Peace and sanity should be allowed to prevail.
Why we should exercise great caution is buttressed by recent findings by the United States Institute of Peace (USIP) report on electoral violence risk assessment in Nigeria, which predicted possible rise in electoral violence before the general elections.
USIP had identified Ekiti, Rivers, Kano and Kaduna among the states with high risks of political violence.
The report further identified the ongoing farmers-herdsmen disputes, communal as well as ethnic crises as capable of disrupting the existing fragile peace in the nation ahead of 2019.
Efforts of the Independent National Electoral Commission (INEC) in organising free, fair and credible elections should be commended.
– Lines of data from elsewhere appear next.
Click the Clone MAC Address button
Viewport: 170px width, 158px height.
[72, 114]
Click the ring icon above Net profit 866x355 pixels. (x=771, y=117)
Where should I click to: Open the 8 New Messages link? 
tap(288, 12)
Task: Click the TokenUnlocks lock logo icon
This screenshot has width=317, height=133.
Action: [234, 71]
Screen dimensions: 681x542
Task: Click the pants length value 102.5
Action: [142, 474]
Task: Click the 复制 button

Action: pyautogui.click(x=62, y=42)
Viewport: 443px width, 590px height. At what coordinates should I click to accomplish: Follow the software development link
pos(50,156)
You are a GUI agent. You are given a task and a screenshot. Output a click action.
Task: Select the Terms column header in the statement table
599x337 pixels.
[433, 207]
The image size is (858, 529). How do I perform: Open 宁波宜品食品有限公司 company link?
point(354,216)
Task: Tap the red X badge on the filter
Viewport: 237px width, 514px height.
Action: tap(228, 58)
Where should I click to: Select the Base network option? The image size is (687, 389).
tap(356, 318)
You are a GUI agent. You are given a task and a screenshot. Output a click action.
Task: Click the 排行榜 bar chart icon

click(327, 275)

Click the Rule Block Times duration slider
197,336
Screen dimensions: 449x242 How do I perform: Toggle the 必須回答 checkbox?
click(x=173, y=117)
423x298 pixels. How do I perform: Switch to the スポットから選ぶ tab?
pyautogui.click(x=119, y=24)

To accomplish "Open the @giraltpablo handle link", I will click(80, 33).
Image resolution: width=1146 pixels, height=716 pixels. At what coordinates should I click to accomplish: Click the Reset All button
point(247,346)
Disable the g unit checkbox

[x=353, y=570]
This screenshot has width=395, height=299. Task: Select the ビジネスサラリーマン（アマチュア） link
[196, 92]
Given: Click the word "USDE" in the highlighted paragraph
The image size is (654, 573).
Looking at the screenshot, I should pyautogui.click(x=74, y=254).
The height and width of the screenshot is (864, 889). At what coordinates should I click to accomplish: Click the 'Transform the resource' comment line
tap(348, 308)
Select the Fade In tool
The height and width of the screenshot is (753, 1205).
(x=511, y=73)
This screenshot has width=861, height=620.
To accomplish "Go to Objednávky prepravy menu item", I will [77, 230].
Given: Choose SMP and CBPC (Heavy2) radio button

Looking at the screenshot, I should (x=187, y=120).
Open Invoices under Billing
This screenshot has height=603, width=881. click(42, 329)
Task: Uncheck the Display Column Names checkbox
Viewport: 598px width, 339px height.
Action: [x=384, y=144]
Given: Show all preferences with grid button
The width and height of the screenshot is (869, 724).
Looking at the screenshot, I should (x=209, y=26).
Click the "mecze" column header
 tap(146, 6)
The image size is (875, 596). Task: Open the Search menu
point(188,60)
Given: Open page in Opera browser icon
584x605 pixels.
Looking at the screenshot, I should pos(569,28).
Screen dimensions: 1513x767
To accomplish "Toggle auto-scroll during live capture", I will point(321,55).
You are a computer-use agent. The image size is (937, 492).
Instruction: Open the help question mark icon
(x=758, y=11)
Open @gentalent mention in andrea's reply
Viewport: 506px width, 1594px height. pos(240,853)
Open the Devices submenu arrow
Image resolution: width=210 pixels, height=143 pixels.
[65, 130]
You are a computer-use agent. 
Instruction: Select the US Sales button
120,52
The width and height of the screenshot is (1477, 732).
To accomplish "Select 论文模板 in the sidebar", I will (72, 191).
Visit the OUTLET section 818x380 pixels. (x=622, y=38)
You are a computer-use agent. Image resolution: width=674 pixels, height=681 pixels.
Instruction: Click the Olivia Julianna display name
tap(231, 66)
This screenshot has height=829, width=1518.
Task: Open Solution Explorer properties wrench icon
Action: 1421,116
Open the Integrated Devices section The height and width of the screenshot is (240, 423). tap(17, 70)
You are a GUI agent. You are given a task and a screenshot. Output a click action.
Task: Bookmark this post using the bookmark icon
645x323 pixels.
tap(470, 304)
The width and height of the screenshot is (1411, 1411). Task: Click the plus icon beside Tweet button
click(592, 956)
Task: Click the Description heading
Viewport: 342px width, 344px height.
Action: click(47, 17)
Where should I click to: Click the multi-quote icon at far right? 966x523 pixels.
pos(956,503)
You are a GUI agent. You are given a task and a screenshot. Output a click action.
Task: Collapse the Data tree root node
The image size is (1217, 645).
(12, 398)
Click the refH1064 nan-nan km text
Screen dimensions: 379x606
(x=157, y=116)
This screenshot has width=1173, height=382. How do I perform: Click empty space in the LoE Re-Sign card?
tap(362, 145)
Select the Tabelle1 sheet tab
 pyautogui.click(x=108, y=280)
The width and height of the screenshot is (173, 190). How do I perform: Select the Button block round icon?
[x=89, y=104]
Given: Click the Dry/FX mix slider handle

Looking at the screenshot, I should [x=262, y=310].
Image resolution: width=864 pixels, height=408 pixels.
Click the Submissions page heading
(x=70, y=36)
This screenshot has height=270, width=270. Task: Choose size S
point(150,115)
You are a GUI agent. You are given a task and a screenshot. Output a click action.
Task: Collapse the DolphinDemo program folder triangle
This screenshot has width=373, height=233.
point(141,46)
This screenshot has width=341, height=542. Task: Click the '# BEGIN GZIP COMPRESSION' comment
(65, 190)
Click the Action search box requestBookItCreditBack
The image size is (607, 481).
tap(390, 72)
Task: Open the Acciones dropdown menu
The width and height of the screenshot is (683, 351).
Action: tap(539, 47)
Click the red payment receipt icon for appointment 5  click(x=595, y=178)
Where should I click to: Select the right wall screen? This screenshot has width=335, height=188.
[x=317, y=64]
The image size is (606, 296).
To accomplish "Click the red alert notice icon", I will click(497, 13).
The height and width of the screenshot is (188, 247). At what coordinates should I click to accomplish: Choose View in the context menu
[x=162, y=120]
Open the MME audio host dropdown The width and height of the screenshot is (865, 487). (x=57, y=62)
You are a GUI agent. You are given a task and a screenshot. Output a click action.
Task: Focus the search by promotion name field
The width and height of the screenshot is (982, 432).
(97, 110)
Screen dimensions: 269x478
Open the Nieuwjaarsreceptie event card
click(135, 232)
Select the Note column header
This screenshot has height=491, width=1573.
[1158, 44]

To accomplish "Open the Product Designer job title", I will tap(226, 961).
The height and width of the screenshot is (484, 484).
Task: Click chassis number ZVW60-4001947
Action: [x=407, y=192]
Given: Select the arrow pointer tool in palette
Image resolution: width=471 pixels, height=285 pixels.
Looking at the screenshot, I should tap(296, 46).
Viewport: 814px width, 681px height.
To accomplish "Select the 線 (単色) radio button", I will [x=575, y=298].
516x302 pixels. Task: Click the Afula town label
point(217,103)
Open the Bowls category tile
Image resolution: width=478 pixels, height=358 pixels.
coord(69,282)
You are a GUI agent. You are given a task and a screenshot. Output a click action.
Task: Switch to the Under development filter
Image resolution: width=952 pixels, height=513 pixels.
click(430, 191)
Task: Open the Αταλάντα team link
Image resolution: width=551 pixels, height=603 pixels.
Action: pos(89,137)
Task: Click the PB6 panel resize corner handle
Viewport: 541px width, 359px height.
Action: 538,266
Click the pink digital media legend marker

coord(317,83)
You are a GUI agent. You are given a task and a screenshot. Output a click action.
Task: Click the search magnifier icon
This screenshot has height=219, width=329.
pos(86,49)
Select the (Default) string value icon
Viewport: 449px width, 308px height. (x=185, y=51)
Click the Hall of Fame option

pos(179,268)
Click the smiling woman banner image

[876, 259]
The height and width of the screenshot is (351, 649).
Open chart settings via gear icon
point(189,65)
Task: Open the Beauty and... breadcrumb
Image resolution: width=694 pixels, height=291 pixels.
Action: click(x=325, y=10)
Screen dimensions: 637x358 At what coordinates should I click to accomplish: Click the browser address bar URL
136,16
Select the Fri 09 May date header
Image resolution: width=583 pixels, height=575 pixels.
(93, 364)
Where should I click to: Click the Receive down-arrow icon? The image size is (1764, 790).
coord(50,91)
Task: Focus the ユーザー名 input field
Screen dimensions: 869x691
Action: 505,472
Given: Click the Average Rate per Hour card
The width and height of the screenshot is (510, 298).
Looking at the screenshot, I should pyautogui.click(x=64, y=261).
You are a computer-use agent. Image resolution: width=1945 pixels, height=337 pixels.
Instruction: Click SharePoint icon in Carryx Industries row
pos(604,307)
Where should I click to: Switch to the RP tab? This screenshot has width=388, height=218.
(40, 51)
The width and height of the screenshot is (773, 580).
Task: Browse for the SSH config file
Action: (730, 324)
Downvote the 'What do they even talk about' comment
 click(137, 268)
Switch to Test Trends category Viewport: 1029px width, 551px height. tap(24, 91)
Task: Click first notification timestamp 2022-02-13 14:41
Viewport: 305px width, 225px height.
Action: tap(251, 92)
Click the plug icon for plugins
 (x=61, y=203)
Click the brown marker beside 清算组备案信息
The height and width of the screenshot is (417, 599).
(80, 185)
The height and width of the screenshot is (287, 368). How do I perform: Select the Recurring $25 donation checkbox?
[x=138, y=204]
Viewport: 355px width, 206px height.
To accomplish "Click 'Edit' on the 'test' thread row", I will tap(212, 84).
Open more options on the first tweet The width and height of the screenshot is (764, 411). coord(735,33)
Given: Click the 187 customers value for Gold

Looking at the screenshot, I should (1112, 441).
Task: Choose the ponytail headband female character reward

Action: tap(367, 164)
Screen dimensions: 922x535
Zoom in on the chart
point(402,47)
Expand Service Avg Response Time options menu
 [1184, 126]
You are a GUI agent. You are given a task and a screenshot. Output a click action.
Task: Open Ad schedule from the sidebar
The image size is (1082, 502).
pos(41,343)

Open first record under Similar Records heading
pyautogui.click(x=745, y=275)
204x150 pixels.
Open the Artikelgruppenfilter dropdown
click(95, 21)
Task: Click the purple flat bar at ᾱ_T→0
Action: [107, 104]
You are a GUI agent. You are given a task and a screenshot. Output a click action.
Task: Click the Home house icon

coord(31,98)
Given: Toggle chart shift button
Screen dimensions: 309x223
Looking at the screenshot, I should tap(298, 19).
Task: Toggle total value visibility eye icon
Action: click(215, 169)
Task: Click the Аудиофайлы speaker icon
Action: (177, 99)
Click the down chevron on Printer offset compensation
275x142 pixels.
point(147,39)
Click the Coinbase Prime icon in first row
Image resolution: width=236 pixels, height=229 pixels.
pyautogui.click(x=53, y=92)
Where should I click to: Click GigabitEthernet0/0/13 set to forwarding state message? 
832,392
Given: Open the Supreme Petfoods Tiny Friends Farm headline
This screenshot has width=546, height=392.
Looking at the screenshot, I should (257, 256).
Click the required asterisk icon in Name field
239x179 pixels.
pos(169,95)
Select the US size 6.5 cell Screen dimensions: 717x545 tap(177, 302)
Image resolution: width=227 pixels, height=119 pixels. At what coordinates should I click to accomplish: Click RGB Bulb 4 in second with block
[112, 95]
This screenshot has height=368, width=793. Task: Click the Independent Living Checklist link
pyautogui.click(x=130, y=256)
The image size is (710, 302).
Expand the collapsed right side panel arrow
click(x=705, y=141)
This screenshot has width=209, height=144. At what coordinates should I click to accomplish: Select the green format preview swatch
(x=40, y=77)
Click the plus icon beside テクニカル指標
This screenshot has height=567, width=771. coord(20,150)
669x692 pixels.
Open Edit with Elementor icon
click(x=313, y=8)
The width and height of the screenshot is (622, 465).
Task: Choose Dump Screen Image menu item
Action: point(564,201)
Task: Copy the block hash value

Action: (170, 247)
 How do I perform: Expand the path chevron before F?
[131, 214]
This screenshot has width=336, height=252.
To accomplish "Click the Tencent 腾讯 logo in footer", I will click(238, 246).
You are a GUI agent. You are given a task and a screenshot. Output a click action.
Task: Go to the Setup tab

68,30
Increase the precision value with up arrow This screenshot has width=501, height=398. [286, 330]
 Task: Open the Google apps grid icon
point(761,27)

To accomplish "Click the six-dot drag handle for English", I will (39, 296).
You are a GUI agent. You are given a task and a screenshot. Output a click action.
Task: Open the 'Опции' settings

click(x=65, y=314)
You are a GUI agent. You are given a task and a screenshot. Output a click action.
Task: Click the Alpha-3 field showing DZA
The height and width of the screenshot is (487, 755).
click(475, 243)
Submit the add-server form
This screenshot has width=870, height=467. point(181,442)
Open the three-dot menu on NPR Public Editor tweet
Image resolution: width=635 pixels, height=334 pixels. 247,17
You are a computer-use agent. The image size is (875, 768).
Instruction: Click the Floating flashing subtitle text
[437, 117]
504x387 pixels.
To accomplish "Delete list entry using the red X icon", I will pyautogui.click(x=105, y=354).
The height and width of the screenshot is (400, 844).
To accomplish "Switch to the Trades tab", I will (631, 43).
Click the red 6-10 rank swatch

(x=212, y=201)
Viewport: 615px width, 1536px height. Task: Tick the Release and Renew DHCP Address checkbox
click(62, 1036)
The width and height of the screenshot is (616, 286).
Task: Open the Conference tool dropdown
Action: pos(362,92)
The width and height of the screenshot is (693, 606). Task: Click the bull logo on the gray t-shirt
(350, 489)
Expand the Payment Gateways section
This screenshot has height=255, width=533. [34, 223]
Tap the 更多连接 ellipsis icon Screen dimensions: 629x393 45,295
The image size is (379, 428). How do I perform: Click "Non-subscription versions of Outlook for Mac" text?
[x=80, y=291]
It has been a daunting task for the commission, considering the various 1,558 constituencies, made up of one presidential constituency, 36 governorship constituencies, 109 senatorial districts, 360 federal constituencies, 991 state assembly constituencies, 6 Federal Capital Territory area council chairmen as well as 62 councillors.
What makes next year’s general elections crucial is the fact that there is reordering of the presidential poll, which is now the first to be organised after an incumbent President was unseated by an opposition candidate in 2015.
That is why there is the need to make sure that electoral violence is curtailed so that voting process can go on in various parts of the country without any difficulty, to engender good governance.
INEC should realise that in conjunction with security agencies, it has critical roles to play at ensuring violencefree elections.
INEC should ensure strict compliance to the provisions of the Electoral Act 2010 (as amended), by making sure that troublemakers are apprehended and punished.
To achieve this, the electoral body should remain and be seen to be unbiased and apolitical before, during and after elections.
It should ensure that electoral materials get to their destinations in good time.
Electoral officers should carry out their duties with every sense of professionalism, patriotism, equity and good conscience.
INEC should further ensure that smart card reader machines are functional; it should mininise or eliminate factors that led to inconclusiveness that characterised previous elections.
Political parties should embrace peace by shunning imposition of candidates, granting of automatic tickets, thuggery, emergency substitution of names for party conventions, indulge in over-zoning, engage in snatching of ballot boxes and outright rigging.
Our judicial officers should live above board and expectations.
Unlike in the past, ridiculous granting of ex-parte orders to either stop elections or to substitute candidates should no longer be granted.
The media should be objective and non-partisan as much as possible in discharging its very important responsibilities while international observers should carry out their assignments without getting enmeshed in local politics, undue sympathy and favouritism.
In short, 2019 elections should not be turned into a do-or-die affair.
All the stakeholders should reject violence and embrace peace in the overall interest of the nation.
Hate speech and fake news should be prevented, especially on the social media that had largely contributed positively and negatively to the electoral process.
The New Media had certainly played prominent part in relaying useful information among the people in creating voter awareness, on how to cast valid votes, preventing voter ignorance and disenfranchisement as we as exposing logistical failures that could mar smooth electioneering.
As the people cast their votes, they should try as much as possible not to wander about.
They should rely on official sources of getting authentic results.
Those that often indulge in sending fictitious online results should watch it.
Rumuor mongering and raising of false alarms should be prevented.
Security agents should carry out their assignments well but with human face.
Party agents should not constitute themselves in electoral officers.
They are not.
Journalists, medicals and youth corps members should adequately be protected.
All the stakeholders should know that all eyes are on Nigeria at this moment.
Therefore, we must get it right as a nation.